Géraldine, contrariée d’avoir vu son argument balayé d’un revers de la main se tut jusqu’à la destination quatre minutes plus loin.
La voiture dépassa le Blocry et Géraldine se mit en double file. Joe sortit les courses du coffre.

— Tu ne veux pas que je reste? T’es sûr? Ne fais pas de bêtises d’accord je peux rester si tu veux.

— Non non, va à ton cours, on se retrouve après. On est pas à deux heures près.

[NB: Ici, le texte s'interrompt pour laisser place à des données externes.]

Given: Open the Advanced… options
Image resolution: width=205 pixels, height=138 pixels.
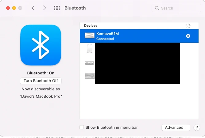Looking at the screenshot, I should coord(176,128).
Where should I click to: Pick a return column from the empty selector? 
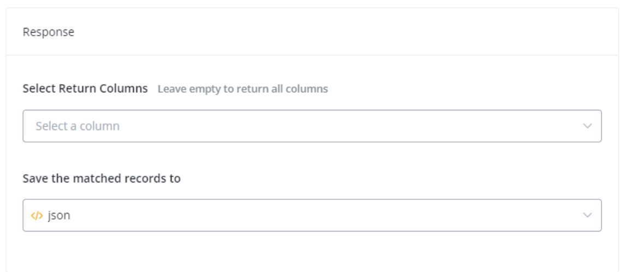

Il claqua le coffre et se mit à marcher en direction de son kot.

*******

Joe posa ses sacs de courses dans la cuisine et fila dans la chambre de Wen mais avant qu’il ait pu inspecter quoi que ce soit, on tambourina à la porte.

— Police ouvrez!!

— MERDE. Toutes les traces de ses méfaits étaient étalées au vu de tous dans sa chambre. Il traversa le couloir et vida les cendriers, dissimula les différentes caisses de contrefaçons et ses quelques paxons de beuh dans ses tiroirs.

— Oui oui j’arrive. Joe en sueur finit par ouvrir la porte aux deux agents en uniforme bleu et képi.

— Bonjour, vous êtes monsieur Van Lier domicilié à cette adresse? Joe aquiesca

— Nous avons une terrible nouvelle à vous annoncer, nous n’allons pas y aller par quatre chemins. Votre colocataire, Li Wen, a été retrouvé mort noyé dans le lac. Je suis désolé de vous l’apprendre.

— Oui j’ai entendu à la radio ce matin. Comment c’est arrivé?

— A première vue, il s'agirait d'un accident. Il faudrait que vous nous suiviez au poste on doit prendre votre déposition.

— Oui bien sûr je comprends, j’arrive tout de suite. Joe pensa à sa petite victoire, il avait réussi à les éloigner de l’appart sans même forcer. Ces imbéciles n’allaient même pas inspecter la chambre de Wen?

Le commissariat de Louvain se situait en plein centre-ville, à une quinzaine de minutes de marche de l'appartement. Heureusement, les agents de police étaient venus en voiture, ce qui avait considérablement raccourci le trajet. Cependant, Joe avait dû s'asseoir à l'arrière, éprouvant un sentiment très inconfortable. "Deuxième fois en six mois, ce n'était vraiment pas l’achèvement d’une vie. Allez, réponds aux questions et déguerpit le plus vite possible.” pensa-t-il.